Yes, that wily, smiley, acerbic Elf, Crumpet, is back – telling his tales of Christmas woe in “The Santaland Diaries,” the David Sedaris monologue that remains one of the most popular broadcasts ever aired and re-aired on NPR.
James P. Darvas is perfect in the green-velvet role. He can effect the same whiney quality as Sedaris and the ideal sardonic tone, as he takes on multiple voices and accents (his tough-talking New Yorkers and Jerseyites are sublime), and gives a different timbre to each of the Santas in Macy’s elaborate 8th floor fantasy of Christmas, Santaland.
Jerry Pilato directs, and the pacing is excellent. The set is effective, too (designed by Bill Connard and Pilato, who’s also billed as co-sound designer, with Connie Terwilliger), with its large, brightly decorated tree, capacious red Santa-seat, oversized presents (some of which cleverly double as cubes for Crumpet to sit on).

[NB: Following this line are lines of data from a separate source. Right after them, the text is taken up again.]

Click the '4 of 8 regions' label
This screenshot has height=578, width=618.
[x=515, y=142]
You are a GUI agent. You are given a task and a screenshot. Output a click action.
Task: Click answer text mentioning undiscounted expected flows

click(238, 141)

But, having listened to and watched this monologue many times, I do have a few gripes about this one.
Although Sedaris did not approve of the stage adaptation (by Joe Mantello), the quasi-autobiographical piece still has to retain his sensibility. He never dropped a ton of F-bombs. And he didn’t need to say, “Listen, you guys” to connect with his audience.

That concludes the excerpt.